# [Data items]
• • • •

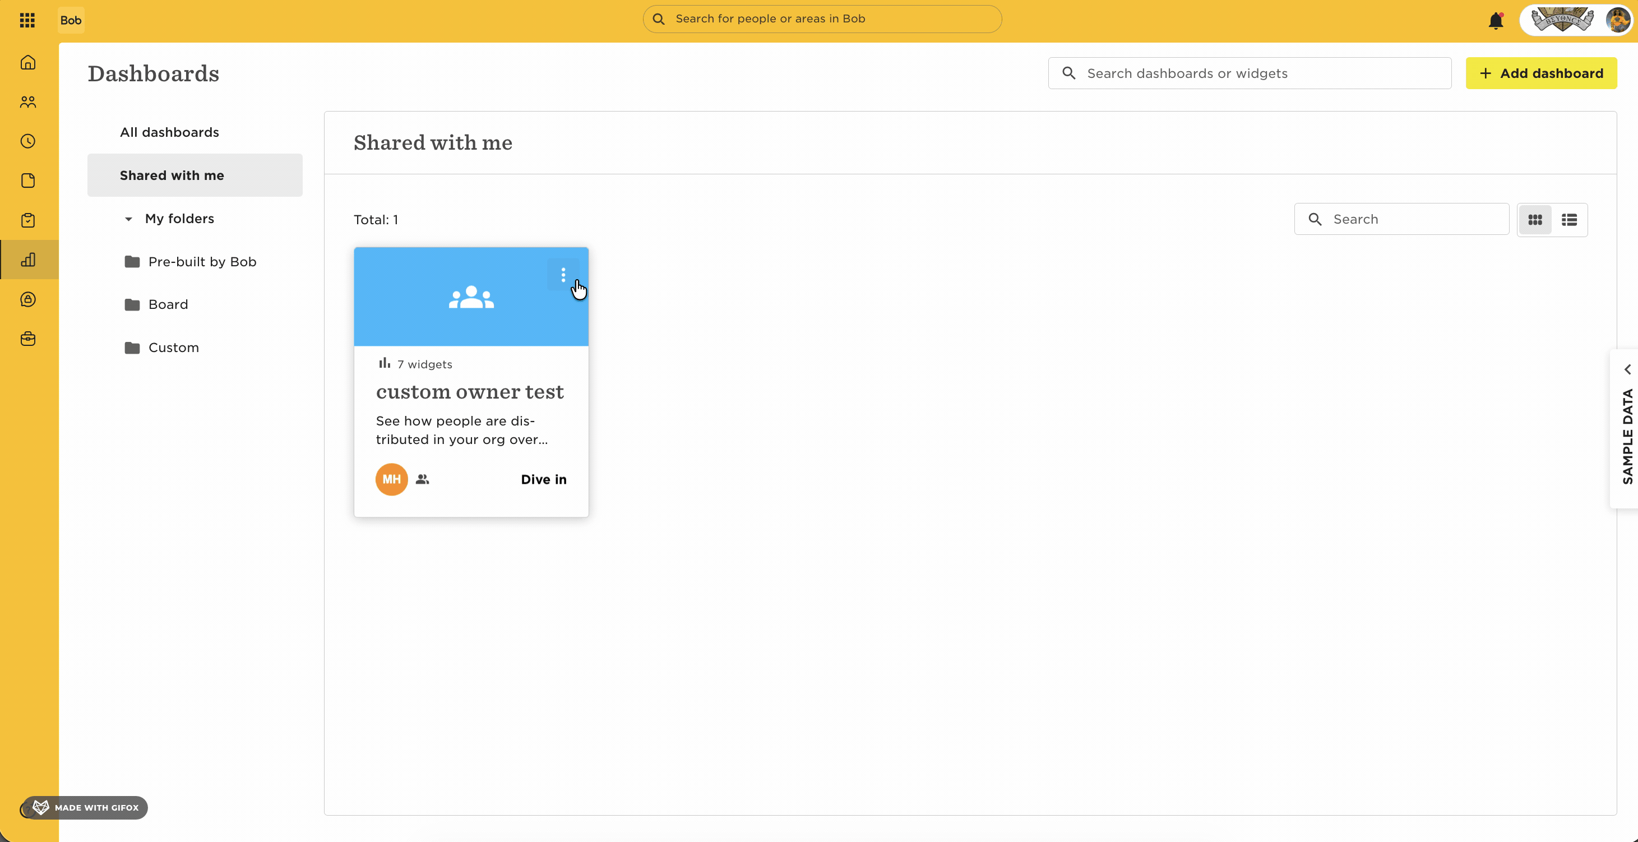Switch to list view
Screen dimensions: 1638x842
(1569, 219)
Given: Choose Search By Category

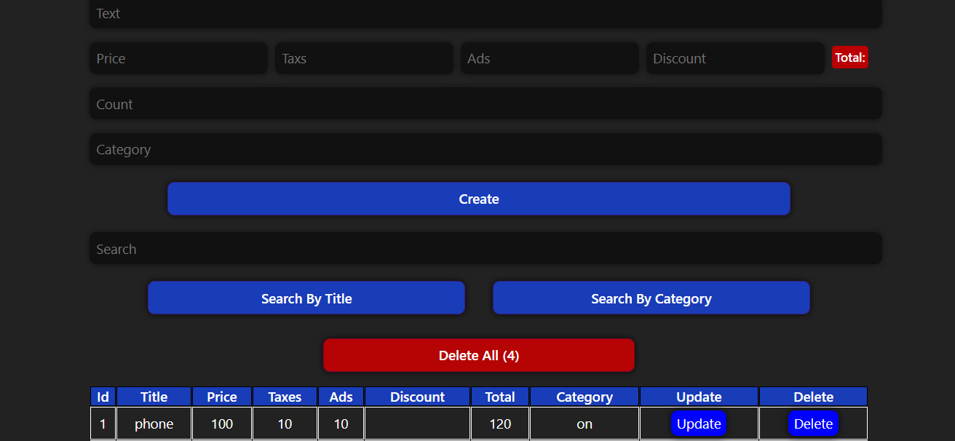Looking at the screenshot, I should [651, 298].

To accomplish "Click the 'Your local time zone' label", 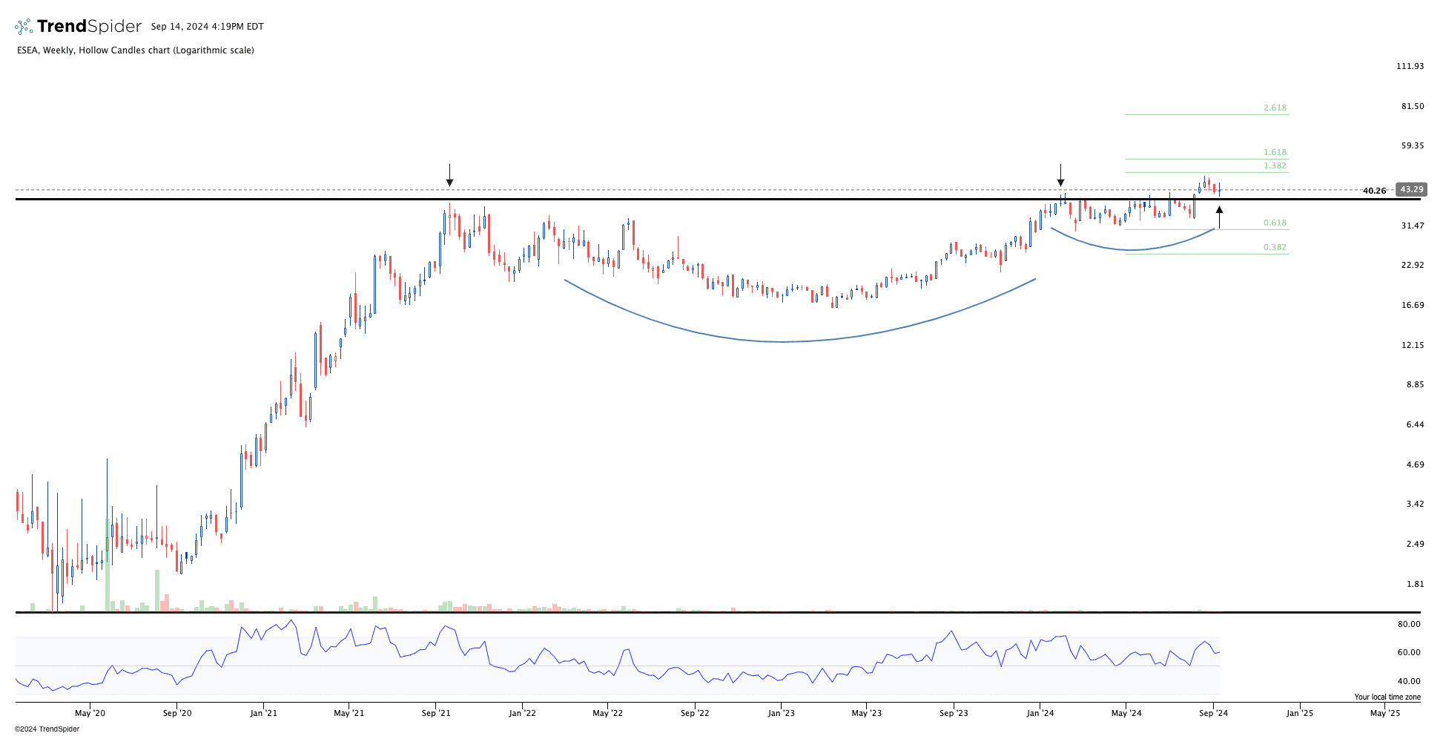I will click(x=1387, y=697).
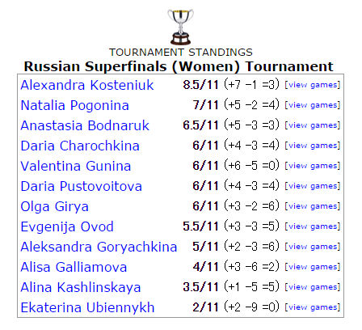Go to Valentina Gunina's player page
Viewport: 362px width, 330px height.
76,166
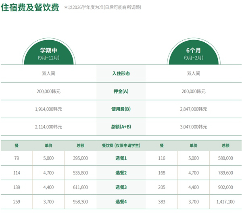The image size is (242, 214).
Task: Click the 使用费(B) row label
Action: pos(121,109)
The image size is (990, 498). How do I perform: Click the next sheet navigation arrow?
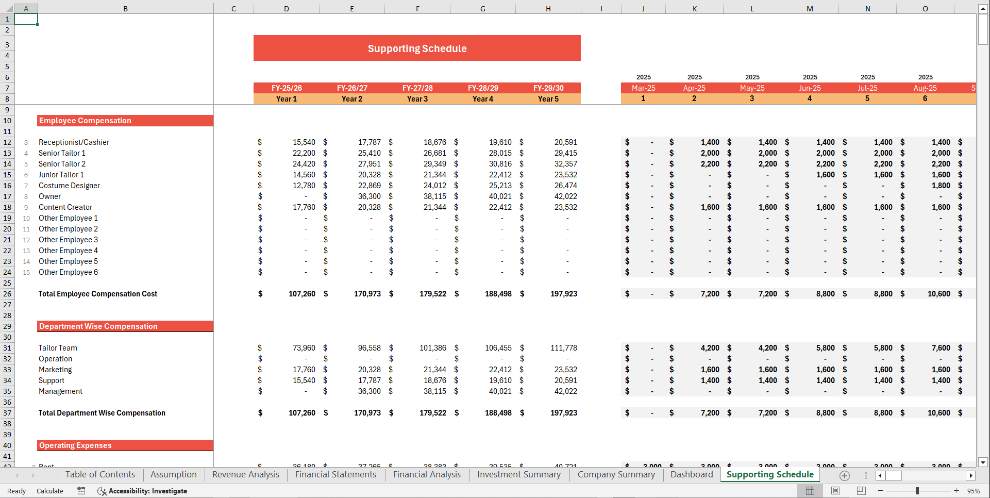point(32,475)
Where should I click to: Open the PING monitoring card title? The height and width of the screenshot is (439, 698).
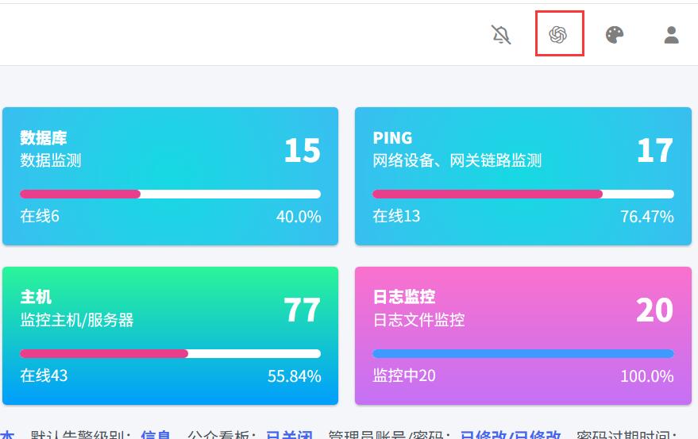click(393, 138)
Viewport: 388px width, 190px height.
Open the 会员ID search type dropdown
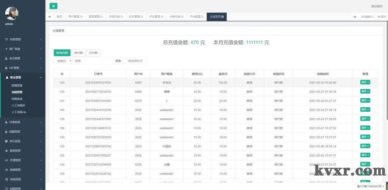point(63,61)
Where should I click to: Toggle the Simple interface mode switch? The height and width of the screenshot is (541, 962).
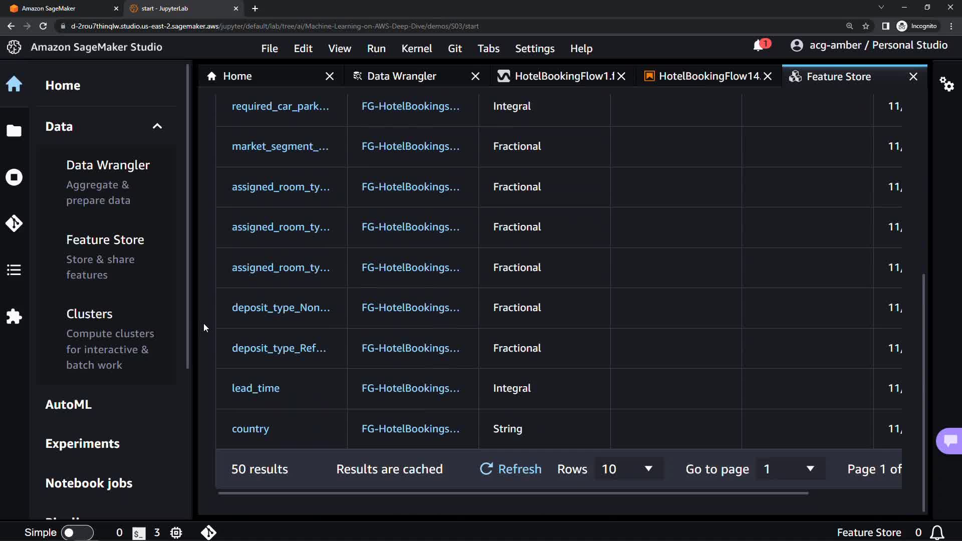pos(77,532)
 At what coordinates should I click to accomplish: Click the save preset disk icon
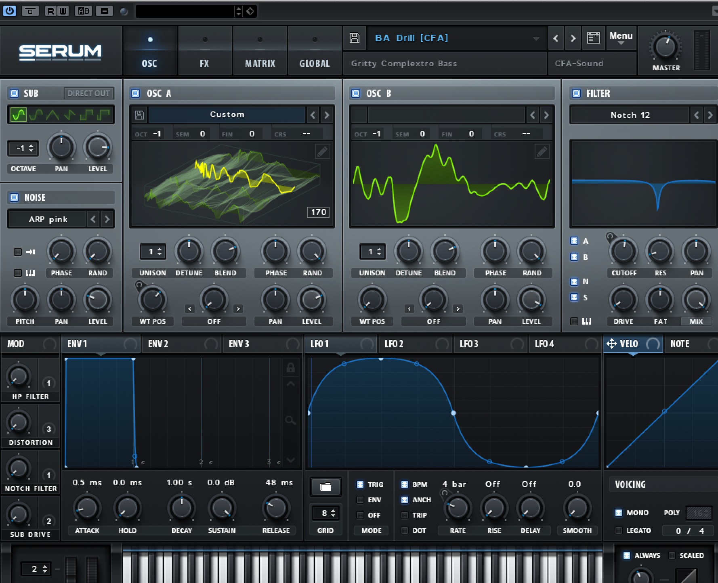tap(354, 38)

• • • •

Copy the material word for word, from the line containing "Where should I click to: Toggle" down to the end of the material, and leave out the pictures.

# [TASK RESULT]
Where should I click to: Toggle the Simple interface mode switch? The height and width of the screenshot is (541, 962).
pos(77,532)
 At what coordinates should I click to accomplish: Click the save preset disk icon
tap(354, 38)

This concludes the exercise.